The first thing to check are all the created resources, do their statuses contain ready true?

We will attempt to determine why from the most basic pieces out:

  1. fn - The Deployment has no dependencies inside Knative.
  2. svc - The Service has no dependencies inside Knative.
  3. chan - The Channel depends on its backing ClusterChannelProvisioner and somewhat depends on sub.
  4. src - The Source depends on chan.
  5. sub - The Subscription depends on both chan and svc.
fn
kubectl -n knative-debug get deployment fn -o jsonpath='{.status.availableReplicas}'

We want to see ‘1’. If you don’t, then you need to debug the Deployment. Is there anything obviously wrong mentioned in the status?

kubectl -n knative-debug get deployment fn -o yaml

If it is not obvious what is wrong, then you need to debug the Deployment, which is out of scope of this document.

Verify that the Pod is Ready:

kubectl -n knative-debug get pod -l app=fn -o jsonpath='{.items[*].status.conditions[?(@.type == "Ready")].status}'

This should return True. If it doesn’t, then try to debug the Deployment, which is out of scope of this document.

svc
kubectl -n knative-debug get service svc

We just want to ensure this exists and has the correct name. If it doesn’t exist, then you probably need to re-apply example.yaml.

Verify it points at the expected pod.

svcLabels=$(kubectl -n knative-debug get service svc -o go-template='{{range $k, $v := .spec.selector}}{{ $k }}={{ $v }},{{ end }}' | sed 's/.$//' )
kubectl -n knative-debug get pods -l $svcLabels

This should return a single Pod, which if you inspect is the one generated by fn.

chan

chan uses the in-memory-channel as its ClusterChannelProvisioner. This is a very basic provisioner and has few failure modes that will be exhibited in chan’s status.
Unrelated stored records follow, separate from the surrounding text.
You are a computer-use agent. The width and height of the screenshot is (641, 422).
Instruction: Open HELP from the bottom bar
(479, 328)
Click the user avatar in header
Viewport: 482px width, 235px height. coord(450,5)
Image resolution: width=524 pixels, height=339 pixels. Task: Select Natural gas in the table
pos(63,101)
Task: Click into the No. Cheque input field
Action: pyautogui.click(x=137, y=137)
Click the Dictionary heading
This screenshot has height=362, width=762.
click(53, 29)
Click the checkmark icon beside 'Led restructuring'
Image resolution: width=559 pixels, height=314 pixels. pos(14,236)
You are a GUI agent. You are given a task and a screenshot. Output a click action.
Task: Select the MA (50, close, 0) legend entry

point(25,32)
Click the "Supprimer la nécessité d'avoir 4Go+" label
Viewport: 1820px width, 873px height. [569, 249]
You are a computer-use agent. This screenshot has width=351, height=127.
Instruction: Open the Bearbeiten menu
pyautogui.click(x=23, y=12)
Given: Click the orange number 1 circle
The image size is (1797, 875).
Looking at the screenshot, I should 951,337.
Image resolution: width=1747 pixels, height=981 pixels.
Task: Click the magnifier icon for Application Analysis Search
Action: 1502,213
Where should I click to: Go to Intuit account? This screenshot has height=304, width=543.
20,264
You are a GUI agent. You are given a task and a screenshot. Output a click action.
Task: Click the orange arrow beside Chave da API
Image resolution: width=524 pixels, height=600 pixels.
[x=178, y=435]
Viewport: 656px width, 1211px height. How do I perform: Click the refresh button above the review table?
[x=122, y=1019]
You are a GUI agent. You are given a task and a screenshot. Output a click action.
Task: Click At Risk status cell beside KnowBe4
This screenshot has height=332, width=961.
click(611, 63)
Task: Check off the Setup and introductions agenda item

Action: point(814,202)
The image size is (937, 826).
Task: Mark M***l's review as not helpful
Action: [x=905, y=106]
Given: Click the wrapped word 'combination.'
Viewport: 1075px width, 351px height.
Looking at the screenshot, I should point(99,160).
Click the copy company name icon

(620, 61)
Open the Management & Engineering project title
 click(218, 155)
kubectl -n knative-debug get channel chan -o jsonpath='{.status.conditions[?(@.type == "Ready")].status}'

This should return True. If it doesn’t, get the full resource:

kubectl -n knative-debug get channel chan -o yaml

If status is completely missing, it implies that something is wrong with the in-memory-channel controller. See Channel Controller.

Next verify that chan is addressable:

kubectl -n knative-debug get channel chan -o jsonpath='{.status.address.hostname}'

This should return a URI, likely ending in ‘.cluster.local’. If it doesn’t, then it implies that something went wrong during reconcilation. See Channel Controller.

We will verify that the two resources that the chan creates exist and are Ready.

Service

chan creates a K8s Service.

kubectl -n knative-debug get service -l provisioner=in-memory-channel,channel=chan

It’s spec is completely unimportant, as Istio will ignore it. It just needs to exist so that src can send events to it. If it doesn’t exist, it implies that something went wrong during chan reconciliation. See Channel Controller.

VirtualService

chan creates a VirtualService which redirects its hostname to the in-memory-channel dispatcher.

kubectl -n knative-debug get virtualservice -l provisioner=in-memory-channel,channel=chan -o custom-columns='HOST:.spec.hosts[0],DESTINATION:.spec.http[0].route[0].destination.host'

Verify that

  1. ‘HOST’ is the same as the hostname returned by in chan’s status.address.hostname.
  2. ‘DESTINATION’ is ‘in-memory-channel-dispatcher.knative-eventing.svc.cluster.local’.

If either of those is not accurate, then it implies that something went wrong during chan reconciliation. See Channel Controller.

src

src is a KubernetesEventSource, which creates an underlying ContainerSource.

First we will verify that src is writing to chan.

kubectl -n knative-debug get kuberneteseventsource src -o jsonpath='{.spec.sink}'

Which should return map[apiVersion:eventing.knative.dev/v1alpha1 kind:Channel name:chan]. If it doesn’t, then src was setup incorrectly and its spec needs to be fixed. Fixing should be as simple as updating its spec to have the correct sink (see example.yaml).

Now that we know src is sending to chan, let’s verify that it is Ready.

kubectl -n knative-debug get kuberneteseventsource src -o jsonpath='{.status.conditions[?(.type == "Ready")].status}'

This should return True. If it doesn’t, then we need to investigate why. First we will look at the owned ContainerSource that underlies src, and if that is not fruitful, look at the Source Controller.

ContainerSource

src is backed by a ContainerSource resource.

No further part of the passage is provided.